Task requirements
All lines from the one with "Task: Reject the selected task" to the end of the data: return those exactly, and only those.

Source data
┄┄┄┄┄┄

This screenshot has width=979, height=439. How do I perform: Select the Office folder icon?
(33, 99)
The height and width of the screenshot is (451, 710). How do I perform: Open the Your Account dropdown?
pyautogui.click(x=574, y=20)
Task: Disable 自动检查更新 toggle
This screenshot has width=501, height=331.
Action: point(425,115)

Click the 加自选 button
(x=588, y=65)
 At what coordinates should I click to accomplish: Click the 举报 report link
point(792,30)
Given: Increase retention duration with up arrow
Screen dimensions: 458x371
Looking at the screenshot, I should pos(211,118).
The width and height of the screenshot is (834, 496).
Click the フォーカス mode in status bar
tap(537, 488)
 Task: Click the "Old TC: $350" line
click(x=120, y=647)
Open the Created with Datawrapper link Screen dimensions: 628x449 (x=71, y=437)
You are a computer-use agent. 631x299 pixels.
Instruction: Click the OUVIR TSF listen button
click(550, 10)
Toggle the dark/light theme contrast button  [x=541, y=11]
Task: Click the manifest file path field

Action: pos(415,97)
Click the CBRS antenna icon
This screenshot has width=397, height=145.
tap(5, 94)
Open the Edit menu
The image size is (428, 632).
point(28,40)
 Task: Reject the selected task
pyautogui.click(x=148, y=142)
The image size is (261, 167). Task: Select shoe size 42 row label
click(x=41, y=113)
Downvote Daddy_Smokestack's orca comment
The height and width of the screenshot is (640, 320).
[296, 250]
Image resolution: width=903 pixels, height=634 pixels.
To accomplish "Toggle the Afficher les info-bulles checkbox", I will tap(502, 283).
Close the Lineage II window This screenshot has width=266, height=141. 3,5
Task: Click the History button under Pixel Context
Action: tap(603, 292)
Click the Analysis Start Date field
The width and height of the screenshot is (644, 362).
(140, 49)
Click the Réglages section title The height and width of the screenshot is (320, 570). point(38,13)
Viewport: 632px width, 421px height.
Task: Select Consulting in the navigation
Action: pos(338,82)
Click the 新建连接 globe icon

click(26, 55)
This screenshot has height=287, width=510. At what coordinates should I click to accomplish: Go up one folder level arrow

┄┄┄┄┄┄

Solution for this exercise
 Task: Reject the selected task
pyautogui.click(x=148, y=142)
The image size is (261, 167). Task: Select shoe size 42 row label
click(x=41, y=113)
Downvote Daddy_Smokestack's orca comment
The height and width of the screenshot is (640, 320).
[296, 250]
Image resolution: width=903 pixels, height=634 pixels.
To accomplish "Toggle the Afficher les info-bulles checkbox", I will tap(502, 283).
Close the Lineage II window This screenshot has width=266, height=141. 3,5
Task: Click the History button under Pixel Context
Action: tap(603, 292)
Click the Analysis Start Date field
The width and height of the screenshot is (644, 362).
(140, 49)
Click the Réglages section title The height and width of the screenshot is (320, 570). point(38,13)
Viewport: 632px width, 421px height.
Task: Select Consulting in the navigation
Action: pos(338,82)
Click the 新建连接 globe icon

click(26, 55)
This screenshot has height=287, width=510. At what coordinates should I click to accomplish: Go up one folder level arrow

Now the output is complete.